"I've been to numerous festivals since 1976, but there's nothing more beautiful and sincere than being honored in one's own environment and society," said Abdullah al-Mohaisen, a veteran Saudi director presented with an award at the ceremony. "It's an evening that no one could have imagined."
Indeed, the event in this devout Muslim country was unthinkable just a few years ago. Saudis who want to watch a movie now can do so only at home - either on satellite TV or censored DVDs in which kisses and other such scenes have been cut out - or in small clubs. Cinemas were closed in the early 1980s amid a rise in conservatism.
The festival is the latest sign of a trend to open up the kingdom, especially culturally, that began in 2005 when King Abdullah came to power.

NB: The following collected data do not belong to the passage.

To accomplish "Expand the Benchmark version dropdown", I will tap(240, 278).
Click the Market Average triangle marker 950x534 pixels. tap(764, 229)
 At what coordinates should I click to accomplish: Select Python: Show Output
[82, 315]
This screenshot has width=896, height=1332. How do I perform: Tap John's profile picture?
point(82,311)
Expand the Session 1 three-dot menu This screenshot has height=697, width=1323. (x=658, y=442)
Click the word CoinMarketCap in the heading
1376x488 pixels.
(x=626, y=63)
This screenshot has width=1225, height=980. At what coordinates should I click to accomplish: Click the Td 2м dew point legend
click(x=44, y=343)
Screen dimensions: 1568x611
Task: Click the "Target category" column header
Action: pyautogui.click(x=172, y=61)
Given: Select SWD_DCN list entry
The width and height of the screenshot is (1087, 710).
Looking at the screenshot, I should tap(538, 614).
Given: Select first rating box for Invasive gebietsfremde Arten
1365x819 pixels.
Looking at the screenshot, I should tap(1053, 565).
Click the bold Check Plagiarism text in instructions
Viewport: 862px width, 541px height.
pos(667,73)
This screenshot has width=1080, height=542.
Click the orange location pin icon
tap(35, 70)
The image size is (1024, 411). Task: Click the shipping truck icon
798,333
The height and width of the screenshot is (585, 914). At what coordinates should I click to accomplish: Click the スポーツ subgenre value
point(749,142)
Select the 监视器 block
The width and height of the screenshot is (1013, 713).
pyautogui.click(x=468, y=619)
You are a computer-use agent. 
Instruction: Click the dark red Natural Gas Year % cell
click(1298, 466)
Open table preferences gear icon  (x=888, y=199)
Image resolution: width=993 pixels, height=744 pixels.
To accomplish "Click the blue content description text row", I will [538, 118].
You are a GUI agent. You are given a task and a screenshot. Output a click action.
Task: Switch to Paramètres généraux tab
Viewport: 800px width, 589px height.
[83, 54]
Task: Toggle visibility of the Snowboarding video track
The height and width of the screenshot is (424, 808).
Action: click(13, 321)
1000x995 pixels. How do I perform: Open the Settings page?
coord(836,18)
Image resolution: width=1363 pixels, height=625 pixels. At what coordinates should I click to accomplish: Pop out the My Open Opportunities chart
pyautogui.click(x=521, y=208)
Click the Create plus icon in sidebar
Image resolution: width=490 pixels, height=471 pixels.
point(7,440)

There's been an upsurge in Saudi movies, usually short films that cannot be screened officially, and several newspapers now have a weekly movie page that highlights the cultural value of cinema. A few Saudi movies also have taken part in international film festivals.
That has angered conservatives who have flooded newspapers with statements denouncing the movie industry for encouraging decadence, showing the drinking of alcohol and portraying men and women together.
A few days ago, Sheik Abdullah al-Obailan issued a condemnation against a cultural club in the northern city of Hayel for screening an Indian movie, calling its members a "gangrene in the body" with "thoughts shrouded by illicit lust."
Shetewi al-Ghaithi, a member of the club's board, said the sheik also referred to the members as "fallen." The Islamic Affairs Ministry has asked the club for a copy of the clergyman's taped remarks A few years ago, it cautioned clergymen from such fiery statements and has taken action against those who do.
Significantly, Information Minister Eyad Madani attended the festival Tuesday, giving the competition an unequivocal stamp of official approval.
"There's a debate over the issue of cinema and movies, and it's a debate that should continue," said Madani in a brief speech. "Film is a means to communicate with the rest of humanity and what should be judged is the content and not the means."
Nonetheless, the shadow of the kingdom's conservatives was not far off and just before the celebration began, a group from the Committee to Prevent Vice and Promote Virtue dropped by.
They went into the screening hall and asked that the four female Saudi and non-Saudi journalists who were present be moved from the middle of the room to side chairs in the front row. The evening then continued without further disruptions.
The festival began, like all events and celebrations, with a recitation of Quranic verses. Baseball caps and T-shirts emblazoned with the event's logo - a palm tree with five fronds shaped like film strips - lay on the 450 seats.
Standing in front of a white screen hanging from a metal rod, the host spoke about the 33 Saudi movies competing in the event and scheduled to be shown over the next four days. The films are short, ranging from three minutes to 56 minutes.
The first movie, "Innocent Dreams," was a touching, beautifully shot 18-minute short directed by 28-year-old Bashir al-Muhaishi, about a boy's passion for filming.
"It's a big honor for me," said al-Muhaishi. "I never thought a film of mine would ever be screened at a premiere."